殷骞越听我说嘴张越大,直到愣了好半天才回过神来,满是不可思议的表情:“不……不会吧?他们俩年纪可是相差11岁啊!”
我撇撇嘴,不置可否。这种事情谁能说得清楚?单独看来,闷葫芦邓恩和活泼外向的秋天根本就是两类人,但人家俩还就是凑在一块了,问谁谁都觉得不可能。
“那她就没什么话里给我?”殷骞依旧不甘心地问道。
“说了。”我淡淡的回他道:“丫头说,你是他哥,亲哥,除了她爷爷外最亲的人。她祝你找到属于自己的幸福。”
“……”殷骞沉默了。
我也不知道该说什么好,爱情就是这个样子,你越想要,它就越不给。也许,老天爷真的在看,不给就说明不属于你。
我不知道几个月后是该为秋天痛心还是为邓恩惋惜。
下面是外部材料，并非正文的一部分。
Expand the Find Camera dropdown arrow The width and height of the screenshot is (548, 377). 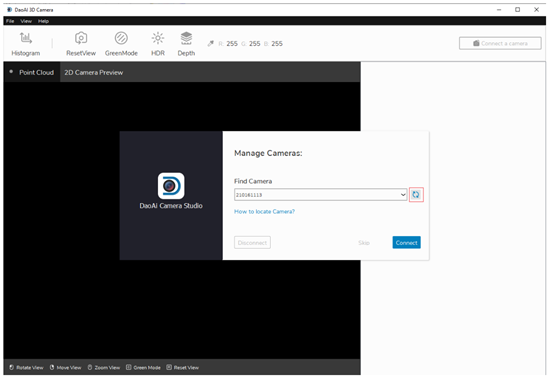(403, 195)
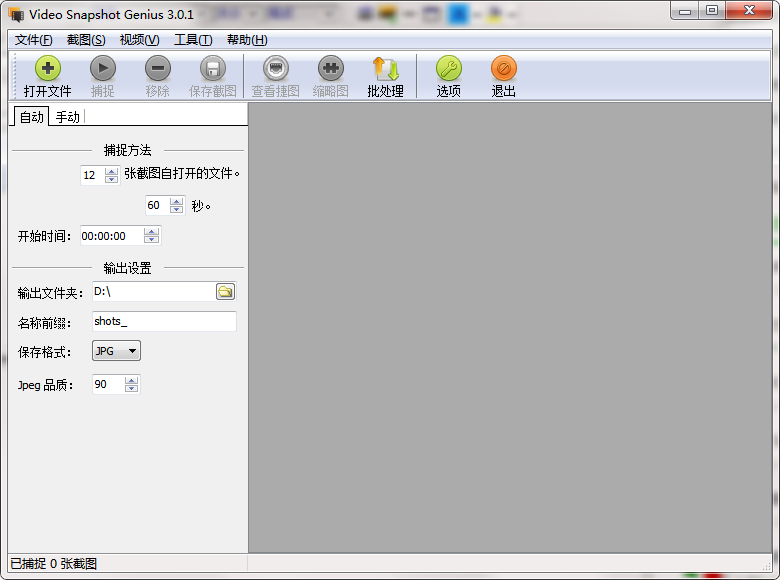Open the 工具(T) menu
This screenshot has width=780, height=580.
pyautogui.click(x=193, y=40)
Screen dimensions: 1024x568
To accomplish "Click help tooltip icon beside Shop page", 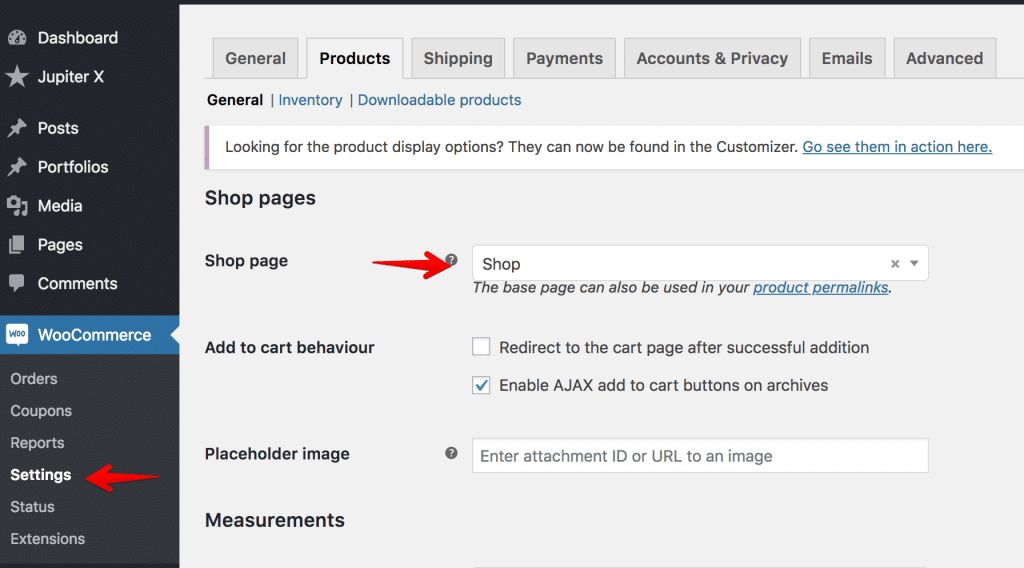I will (x=451, y=260).
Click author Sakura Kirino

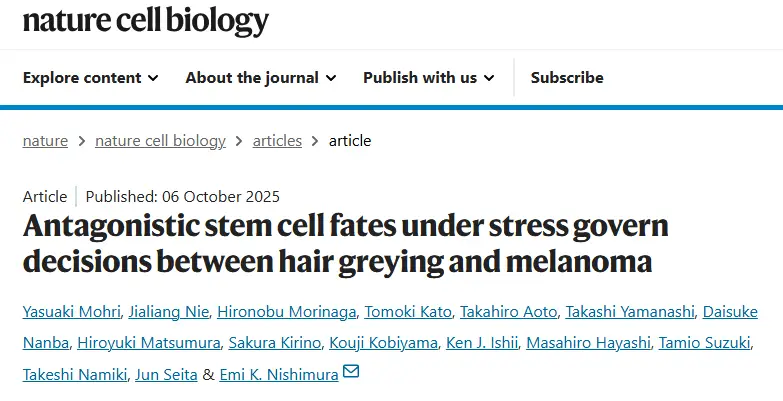(273, 344)
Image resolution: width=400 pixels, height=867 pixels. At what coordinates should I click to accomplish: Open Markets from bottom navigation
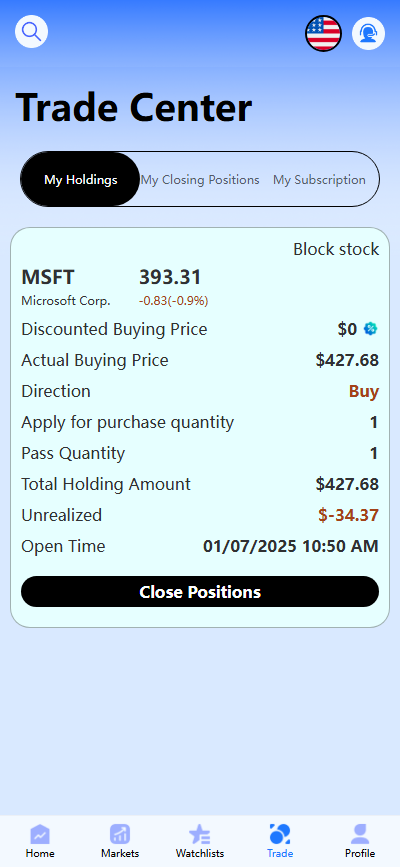pos(120,840)
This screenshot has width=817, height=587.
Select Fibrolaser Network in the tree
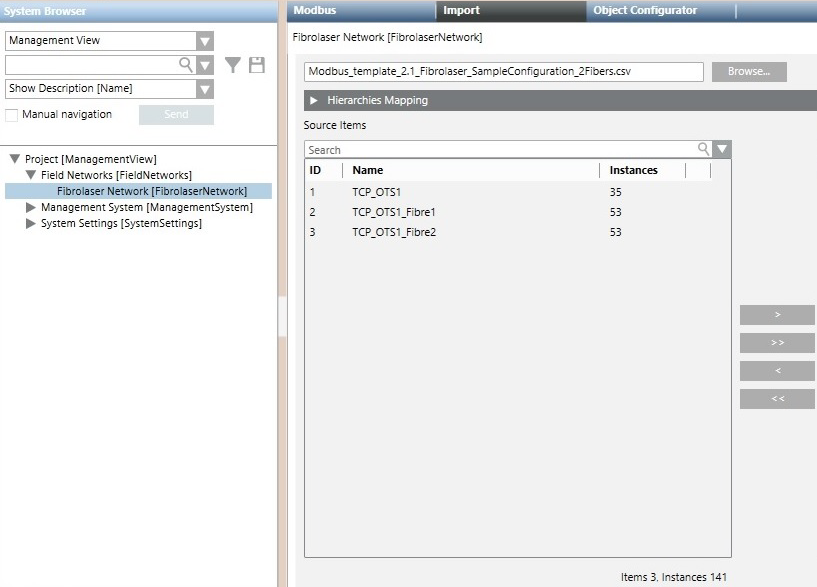pos(151,191)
他们的感情,尚未开花结果,就已经注定了结局。
至于沉睡后的秋天,我是一定要接回来的,不管邓恩愿不愿意,他想陪着就一起跟来。但秋天一定要由我和殷骞这两个亲哥照顾,而我这辈子都不会停止设法开解她身体咒术的研究。
……
又一个农历新年转眼就来了。
我拎着背包,在老家县城长途车站下了车。虽然到处都是鞭炮声和满脸欢笑的人们,但却没有来接我的,只有一个人,冷冷清清。
这是我第一次回来给舅爷上坟,学校一放假就立刻赶来了,谁也没告诉。